Da Fridays for Future viel Mobilisierungspotential haben, man denke nur an die 1000 Unterschriften, dass sie Eltern und Großeltern für eine der Zukunft zugewandte Kandidatin begeistern können, die auch aus den Reihen der FfF kommen kann, ist meine Hoffnung groß, dass sich in der Kommunalpolitik vieles zum Guten bessert.
„Wir haben Sie damals gewählt und das war ein Fehler“, ist ein Satz, der von Konstanz bis in die Gemeinde Langenargen allgegenwärtig und laut vernehmbar ist. Das größte Verhängnis scheint dabei zu sein, dass ungemein viele Bürgermeister der etablierten Parteien, besonders jene mit dem Parteibuch der CDU, bildlich gesprochen, wie Lobby gesteuerte Marionetten in den Schnüren hängen. Kraft- und Phantasielos, Obrigkeitshörig ohne Empathie und Bürgernähe. Vieles davon trifft mindestens in Langenargen oder Uhldingen-Mühlhofen auch auf Gemeinderäte zu, die sowohl für Pressevertreter oder BürgerInnenfragen, kurz nach der Wahl, nicht mehr zur Verfügung standen. Bei diversen in der Kritik stehenden Vorhaben fehlt das Gehör für die Anliegen der BürgerInnen, wie es in Singen wieder einmal deutlich wird. Gleichzeitig wird immer deutlicher, dass junge Menschen in gesellschaftlichen Zukunftsfragen berechtigt mehr Mitbestimmung fordern.

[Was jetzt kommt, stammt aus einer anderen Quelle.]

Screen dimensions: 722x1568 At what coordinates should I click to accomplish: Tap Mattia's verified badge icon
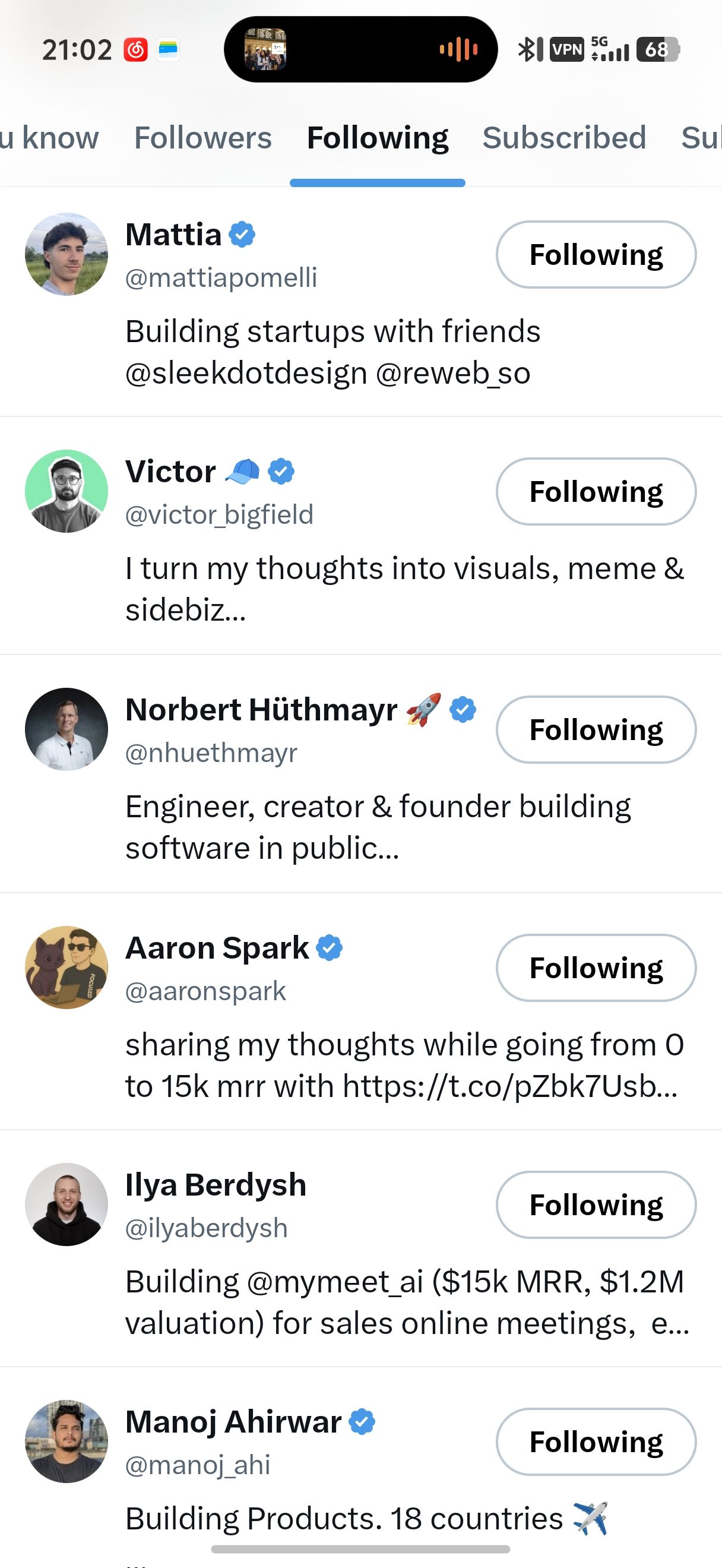[242, 235]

„Die Jugendlichen vermissen in der Politik klare Vorstellungen darüber, wie unsere Gesellschaft in 20, 30 Jahren aussehen soll“, erklärte der Leiter des Instituts für Zukunftsfragen, Prof. Horst Opaschowski, in der Wirtschaftswoche und führte weiter aus: „Die Fridays for Future – Proteste seien eine neue Mitmachbewegung im Sinne von Artikel 20 Absatz 2 des Grundgesetzes, wonach alle Staatsgewalt „in Wahlen und Abstimmungen vom Volke ausgeht“ und Parteien bei der politischen Willensbildung lediglich „mitwirken“, aber nicht allein bestimmen sollen. Dem Nachsatz, „nicht allein bestimmen“, sollten sich besonders alle Gemeinderäte verpflichtet fühlen.
Wer an einem aktuellen Stimmungsbild in Langenargen Interesse hat, dem möchte ich das Forum Langenargen empfehlen, dass bereit ist Anfragen von interessierten KandidatInnen zu beantworten und das über die Internetadresse LA@forum-langenargen.de erreichbar ist.
Abschließend möchte ich nicht unerwähnt lassen, dass in der Regel eine sachkundige Verwaltung und viele in rechtlichen und Fachfragen geschulte Institutionen und BürgerInnen den BürgermeisterInnen für wichtige Entscheidungen zur Seite stehen, die durchaus auch das FfF – Forderungspapier nachhaltig voranbringen können – nur dazu müssten Bürgermeister und Gemeinderat sich zu einer FfF Unterstützung entschließen.